Assim sendo, preferi não dar azo a rumores. E, convenhamos, a abstenção no desporto também tem a sua poesia: é o direito de quem ama, mas não quer ser cúmplice.

De qualquer modo, a democracia benfiquista continua a ser um hino à complexidade: eu, com 25 anos de sócio, teria direito a 50 votos — e isto, sim, é uma verdadeira democracia, daquelas em que uns valem por cinquenta e outros por um. No fundo, é o Benfica a antecipar o futuro da política portuguesa. Mas pronto, também não se perdeu muito: Rui Costa venceu Noronha Lopes com larga vantagem, e o único voto que o Guinness perdeu foi o meu.
Depois deste feito monumental, esperava-se que o Benfica serenasse os nervos e, liberto das tensões eleitorais, mostrasse em campo a mesma força que mostrou nas urnas.
Afinal, quem é capaz de mobilizar quase cem mil pessoas devia ter potência para mobilizar onze jogadores. Mas não: a equipa, qual símbolo da nação, continua a jogar como quem espera que alguém faça por si o trabalho. Contra o Casa Pia — sim, o Casa Pia, e não o Real Madrid — esperava-se uma exibição tranquila, um banho de bola, um resultado folgado. No ano passado foi 3-0.

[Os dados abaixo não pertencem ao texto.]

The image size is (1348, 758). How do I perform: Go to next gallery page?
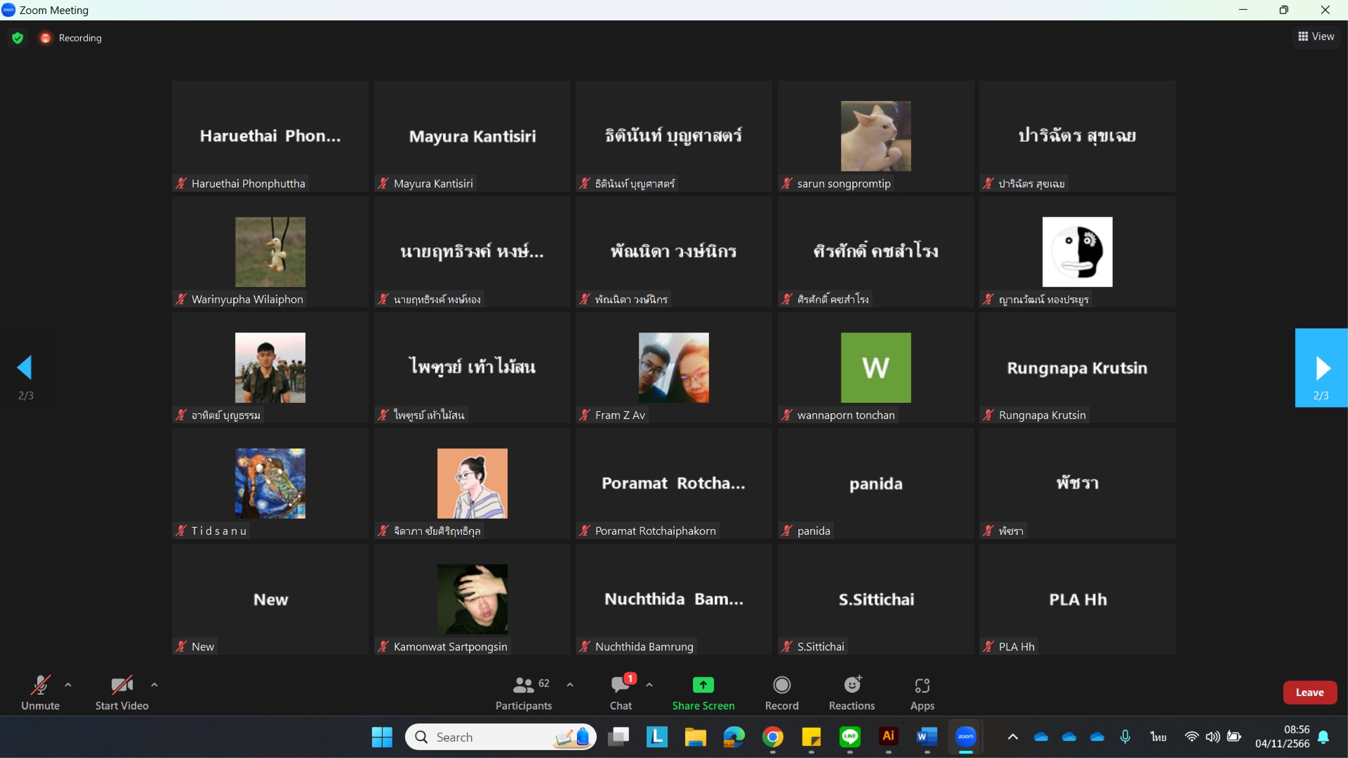1321,368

Afinal, o que se viu neste domingo foi mais uma sinfonia de passes inúteis: trocam bolas, recuam, lateralizam, atrasam, contemporizam… Fintar, cruzar com precisão ou rematar à baliza já é pedir um esforço quase revolucionário.
O primeiro golo até apareceu cedo, por Sudakov, num remate de belo efeito aos 17 minutos — daqueles que enganam o público e fazem sonhar os adeptos com um milagre.
Foi sol de pouca dura. O Benfica, fiel à sua nova doutrina táctica do tédio, retomou o carrossel de passes para o lado, como se o futebol fosse um concurso de quem adormece o adversário primeiro. Ao intervalo, a plateia já bocejava. Ou, pelo menos, eu. Salvou-se a sandes — que tinha alguma carne de verdade — e a pêra do farnel, que estava rijinha, como deve ser.

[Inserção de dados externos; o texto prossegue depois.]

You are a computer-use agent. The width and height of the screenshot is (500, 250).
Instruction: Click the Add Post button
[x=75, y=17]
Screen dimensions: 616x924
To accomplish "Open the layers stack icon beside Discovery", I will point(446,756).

No regresso ao relvado, o destino fez o favor de nos recordar que o Benfica moderno tem um pacto secreto com o infortúnio. O inevitável penálti a favor ainda surgiu — é quase uma cláusula contratual de cada jogo — e Pavlidis não falhou.
Mas quando se esperava alguma serenidade, eis que António Silva, que parece ter sido abençoado com o dom de complicar o simples, decide oferecer um momento de suspense. Fez das dele, com um penálti discutível — é certo —, mas penálti. Trubin, que anda a jogar o papel de santo padroeiro dos desgraçados, ainda defendeu o castigo. Só que, no Benfica, até as defesas se tornam tragédias: Tomás Araújo, num gesto de solidariedade suicida, resolveu limpar a área, evitando uma recarga, com um pontapé que acabou, certeiro, dentro da própria baliza.
Foi um autogolo tão sincero que até pareceu ensaiado. O público não sabia se devia rir, chorar ou pedir uma auditoria às leis da física.

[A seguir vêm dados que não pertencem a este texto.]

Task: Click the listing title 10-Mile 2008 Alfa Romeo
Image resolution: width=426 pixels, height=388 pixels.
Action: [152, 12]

A partir daí, o destino fez o resto: houve um golo (bem) anulado a Leandro Barreiro, para dar um toque de injustiça, e, como manda a tradição desta época, houve golo do adversário nos descontos — porque, no Benfica, o relógio é sempre inimigo.
Mais um empate caseiro — o terceiro concedido esta época na Luz, depois de Santa Clara e Rio Ave —, mais uma exibição de sonolência, mais uma prova de que esta equipa é previsível até na mediocridade.
O Benfica transformou-se numa espécie de dramaturgia grega: conhecemos o início, o meio e o fim — e o coro já canta o lamento antes da tragédia acontecer.
Rui Costa, reeleito com pompa e circunstância, bem podia aproveitar o embalo das urnas e tentar governar também o relvado, porque José Mourinho parece mais preocupado em garantir posse de bola do que golos — e, convenhamos, os adeptos não pagam bilhete para ver passes horizontais.

Há, todavia, uma beleza estranha nesta desgraça. O Benfica mostra-se o espelho perfeito de Portugal: tem talento, tem história, tem paixão e até recorde no Guinness — mas tropeça sempre nos próprios pés.
De qualquer forma, eis-me aqui a revelar aquilo que sou: a Da Varanda da Luz mantém-se fiel à sua tradição — crítica, sim, mas com amor. Até ao próximo desaire.